Disappointment isn’t Failure

I got news last night that my Disability claim was denied. After seeing a judge and a judge appointed Dr., a man in a robe decided that I’m not disabled. I didn’t care much for the whole process. It was stressful, expensive and quite honestly made me feel less than human.

I don’t know if I’ll file again. I don’t know if its worth the strain on my life. I’ve got some good healing momentum going right now and I feel like a weight has been lifted off my shoulders. I think I’m just going to keep doing what I’m doing to heal myself. Meaning, working with my Chiropractor and natural healing Drs and doing the work necessary to heal.

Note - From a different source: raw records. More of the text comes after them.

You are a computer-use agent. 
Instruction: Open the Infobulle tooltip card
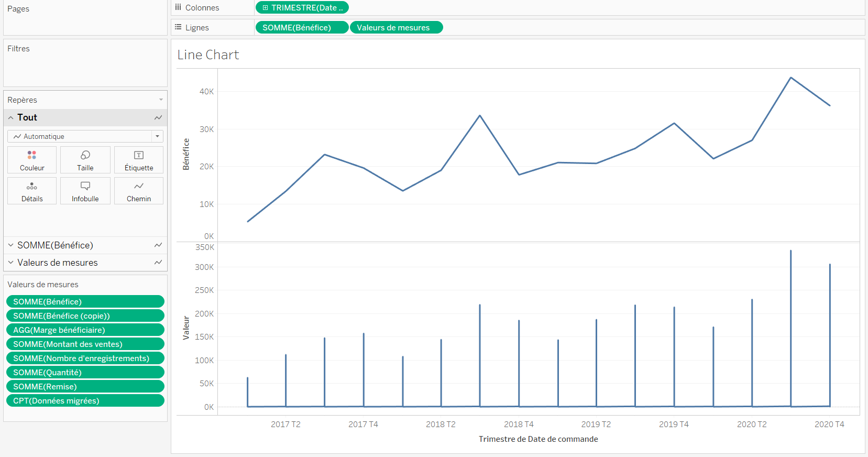point(85,191)
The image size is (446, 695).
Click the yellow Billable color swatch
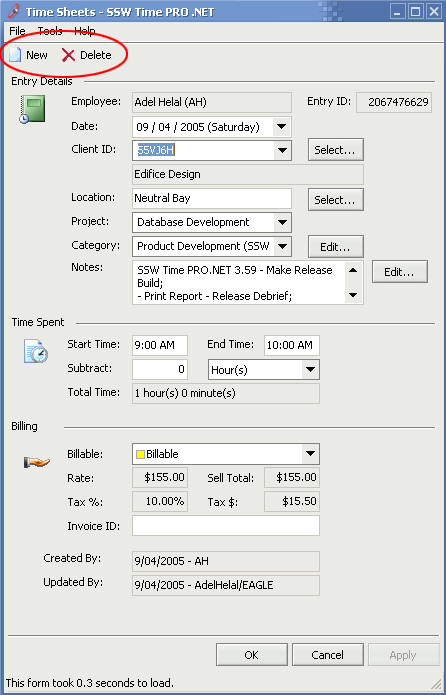click(141, 454)
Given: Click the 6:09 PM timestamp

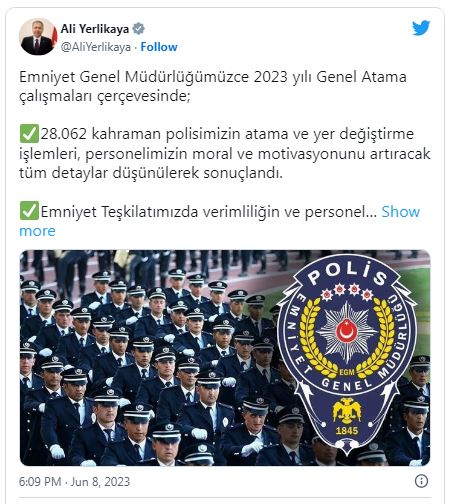Looking at the screenshot, I should point(40,482).
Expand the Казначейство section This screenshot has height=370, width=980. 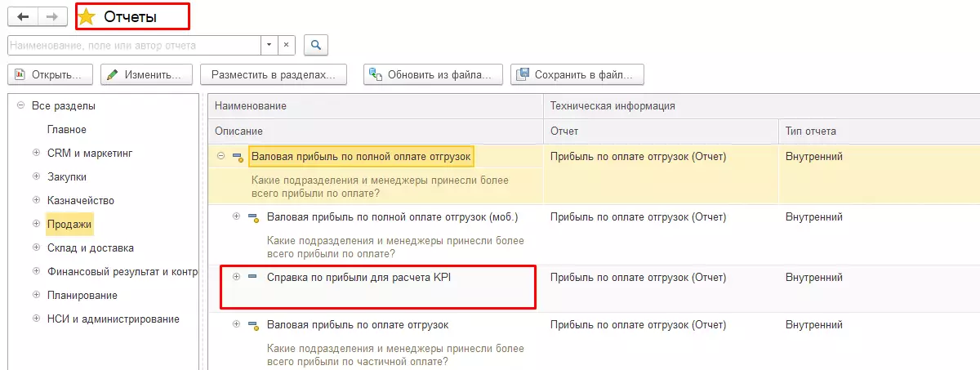coord(36,200)
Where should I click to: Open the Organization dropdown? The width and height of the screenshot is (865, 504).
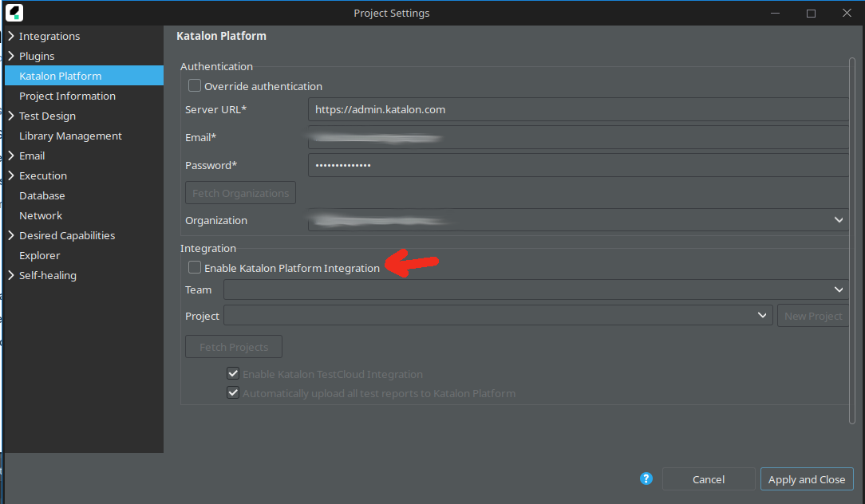click(x=838, y=219)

This comes at a time when I’m learning to accept myself right where I am. Limitations and modifications are just part of my journey. I may have them forever, but I may not. I can’t fall into my typical “fuck it” response and just quit doing all the good things I’m doing. So what a judge doesn’t believe me, I believe me and that’s all that matters. I’d wager he doesn’t believe a person can heal themselves without big pharma too. He and I do not exist in the same reality, so I don’t think I’ll try to force myself into that world. I don’t belong there, it is not for me.

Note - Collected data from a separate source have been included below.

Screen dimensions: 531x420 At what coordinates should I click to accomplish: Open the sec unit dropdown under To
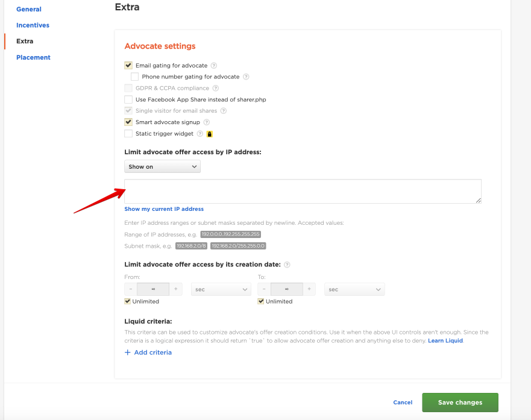pyautogui.click(x=354, y=289)
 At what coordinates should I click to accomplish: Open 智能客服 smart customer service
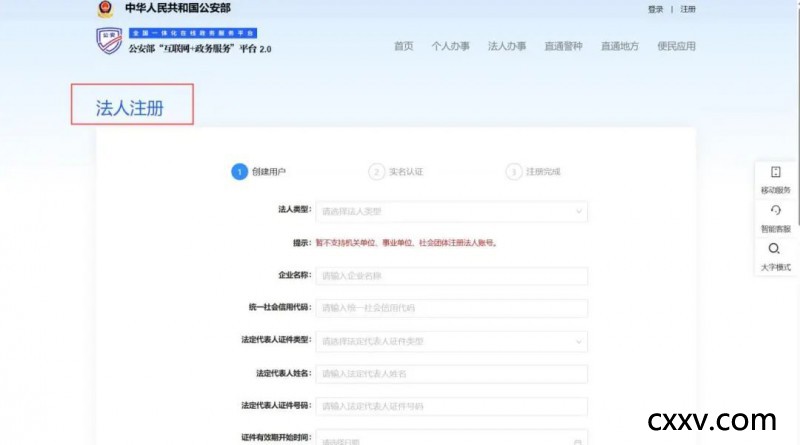click(x=775, y=216)
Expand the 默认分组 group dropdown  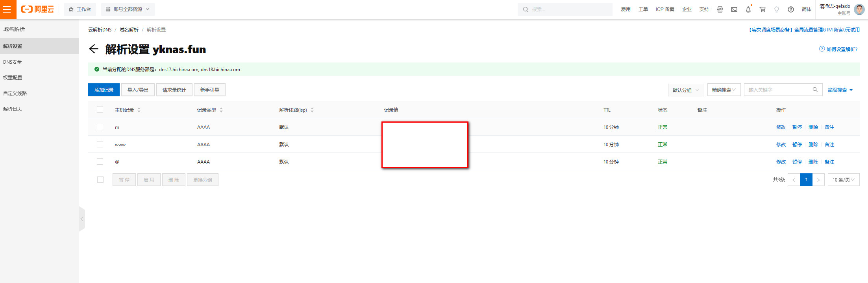click(x=686, y=90)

I believe in the power of our mind and spirit and I’ll keep practicing my way back to health. This is a time to continue on the path I’m carving out for myself. I’ve proven the results to myself repeatedly. Practice, practice, practice! Rewiring my unconscious programming is possible, I see it happening. Now is not the time to say “fuck this shit”, it is the time to say, “fuck that noise”!